● Prompt
The entries follow. Copy every line in which "agent" appears.

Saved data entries
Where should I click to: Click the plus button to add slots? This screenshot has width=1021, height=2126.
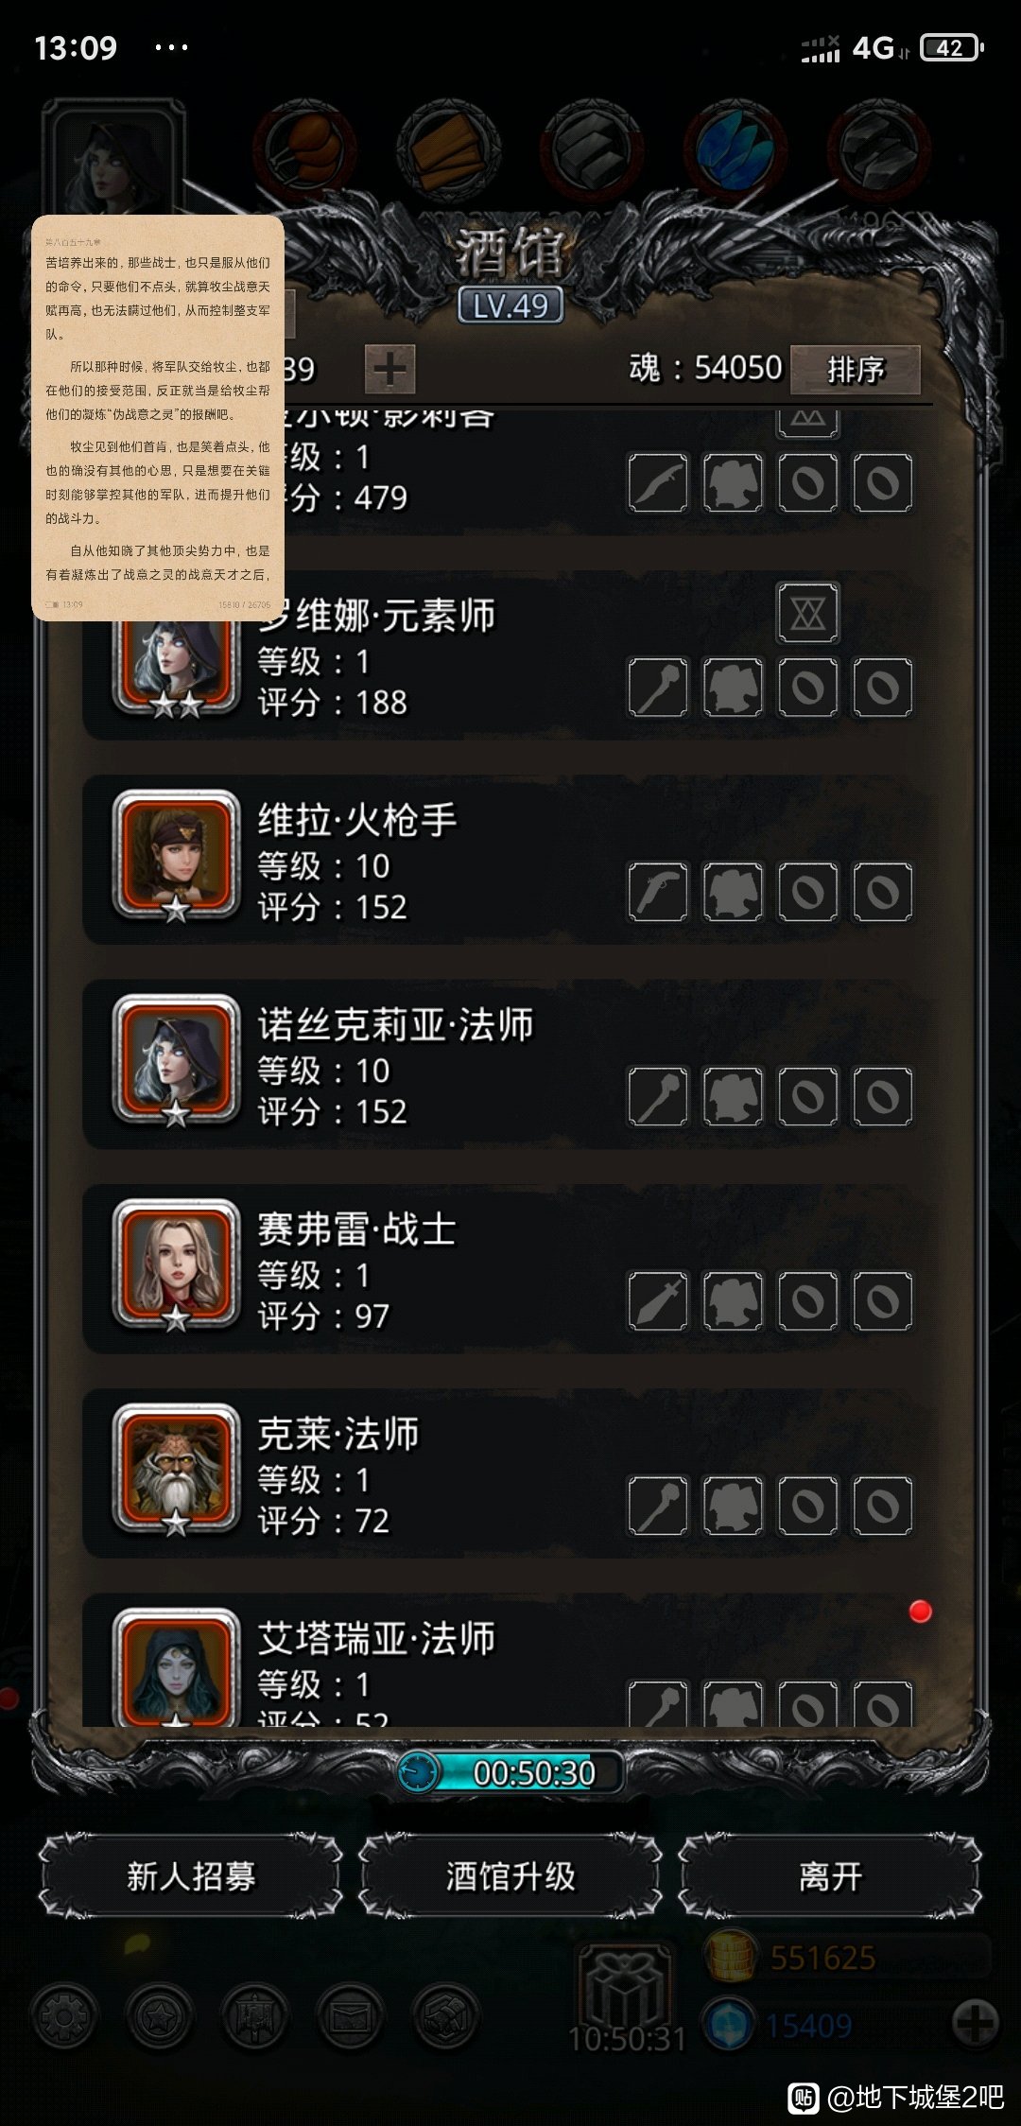point(389,369)
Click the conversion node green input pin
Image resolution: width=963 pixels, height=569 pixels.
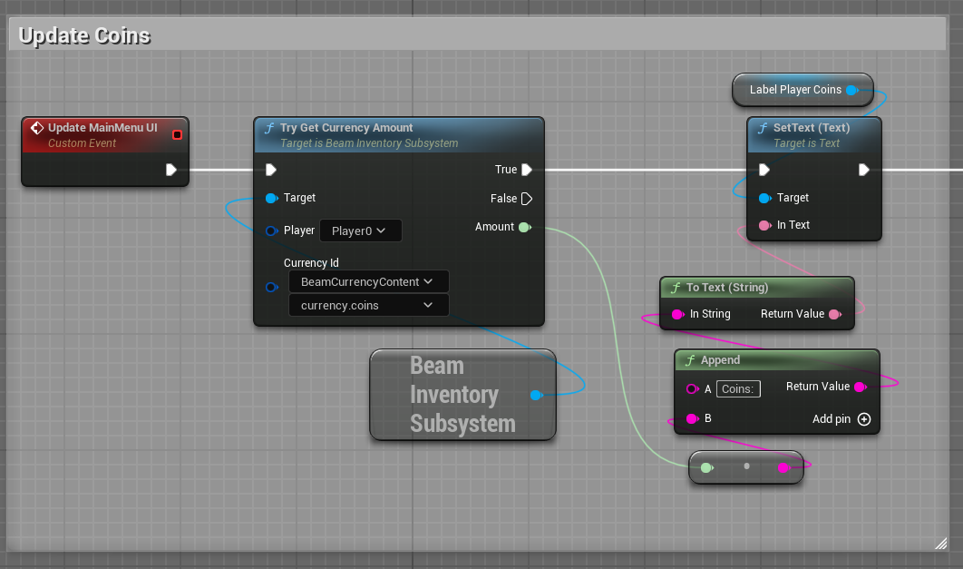(706, 467)
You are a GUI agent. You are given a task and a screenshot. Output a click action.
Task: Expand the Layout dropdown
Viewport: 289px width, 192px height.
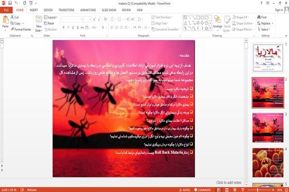click(51, 17)
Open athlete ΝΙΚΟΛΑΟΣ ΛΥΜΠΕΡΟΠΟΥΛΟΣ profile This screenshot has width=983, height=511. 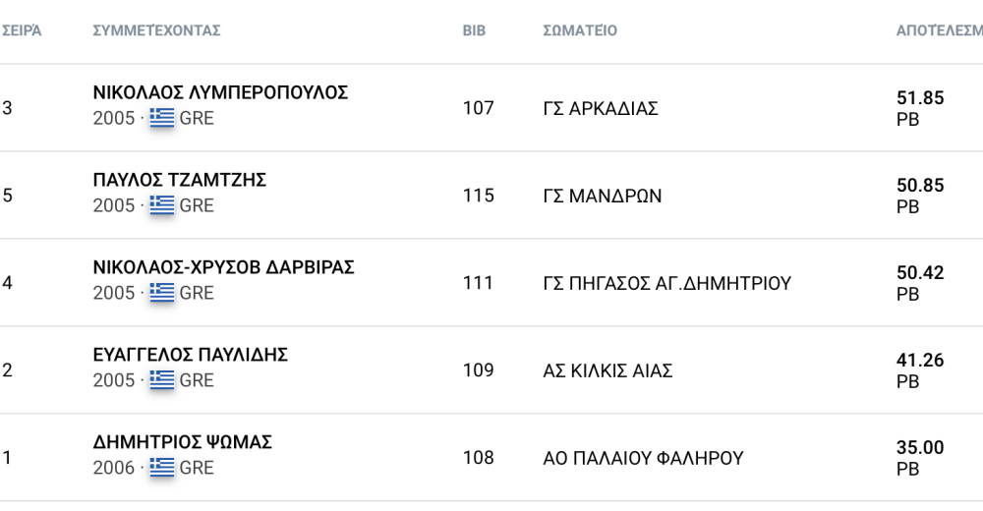click(220, 92)
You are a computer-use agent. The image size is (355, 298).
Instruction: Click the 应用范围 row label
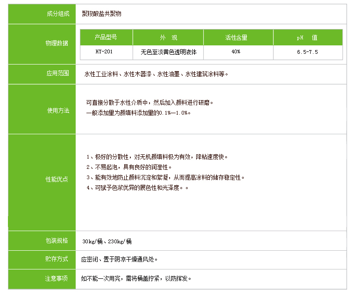(x=57, y=73)
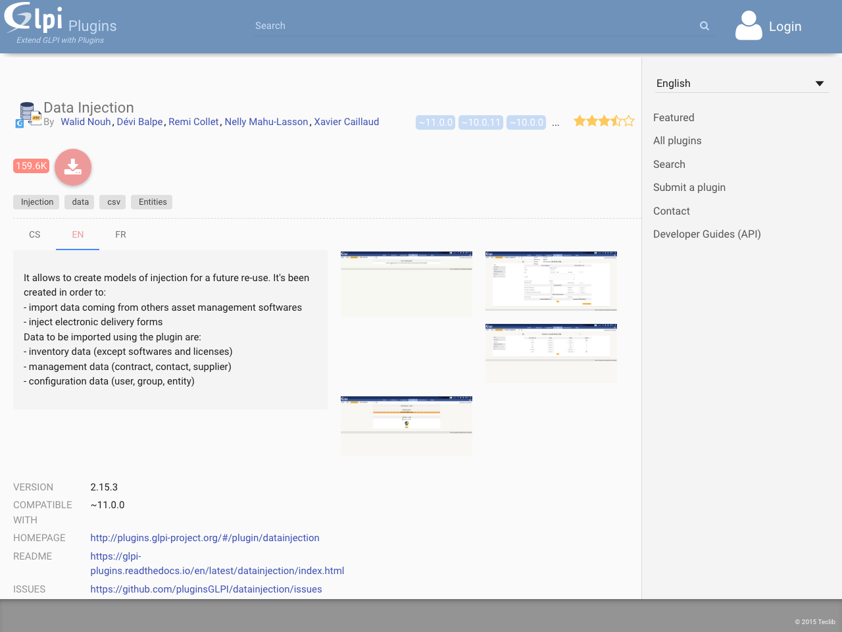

● Solution for this task
You are a GUI agent. You are given a task and a screenshot. Output a click action.
You are a computer-use agent. The image size is (355, 298).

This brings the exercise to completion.